New Delhi : The Paytm listing debacle has sparked concern from investors and entrepreneurs, fearful that it could derail a string of expected Indian flotations that were supposed to cement the country’s status as a leading destination for tech start-ups after the US and China, Financial Times reported.
The debacle has put the spotlight on Paytm, its shareholders SoftBank and Alibaba, and bookrunners on the IPO including Goldman Sachs, Morgan Stanley and Citigroup.
“The worry for all of us is does this impact the broader India tech sentiment? One bad deal and one instance of bad judgment can upset the apple cart,” said the head of equity capital markets for India at one western bank.
“Valuation is going to be very difficult.”
MobiKwik, an Indian fintech company, has delayed its IPO originally scheduled for November, saying this week that it will “list at the right time”, the report said.
Ashneer Grover, the co-founder of fintech BharatPe, said Paytm had “spoiled” the Indian market.
Sandeep Murthy, a partner at investment group Lightbox in Mumbai, said there may be “some period of cooling off” in fintech listings until early next year but argued that it was “natural”, Financial Times reported.
Indian tech companies have raised a record $5bn through listings this year, according to Dealogic, about 10 times last year’s total.
Paytm’s core business does not make money and a move to cut marketing expenses indicated it was trying to show a better bottom line before listing, said Prashant Gokhale, the Hong Kong-based co-founder of research group Aletheia Capital.”There was a lot of hype with SoftBank and Warren Buffett there,” he said, the report added.
One person with direct knowledge of the discussions Paytm had over the IPO pricing said there was too much liquidity chasing deals, especially with the crackdown in China having made India more attractive as a destination.
“Investors are desperate for places to go, which pushed up prices without fundamentals improving,” the person said. “A lot of money chasing that deal that didn’t get it is probably happy now,” the report said.
Paytm’s large Chinese ownership also poses a regulatory and reputational risk, after India placed strict curbs on Chinese investment following military tensions last year.
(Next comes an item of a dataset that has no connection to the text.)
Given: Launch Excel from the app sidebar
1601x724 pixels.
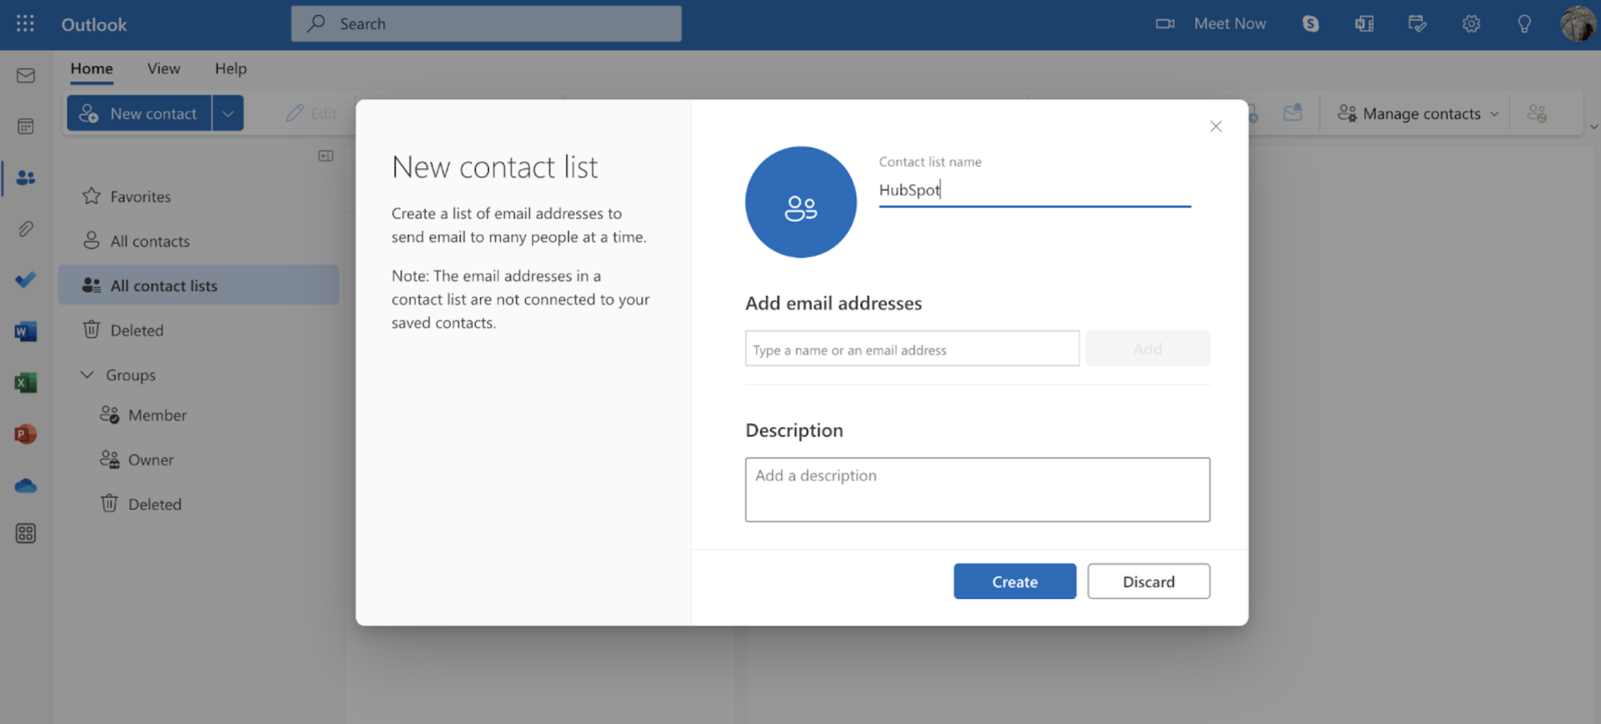Looking at the screenshot, I should [25, 383].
While Alibaba and its financial arm Ant sold shares in the IPO, together they still own nearly a third of the company, Financial Times reported.
Some argue Paytm’s painful debut may ultimately prove a blessing if it prompts investors to look at other richly valued and much-hyped Indian tech companies with some scepticism. “What was at least encouraging for me (was) seeing that the market was not in a state of irrational exuberance,” Lightbox’s Murthy said of the company’s debut.
“If a market were blindly valuing things, that would (be) a bigger challenge in the future,” the report said.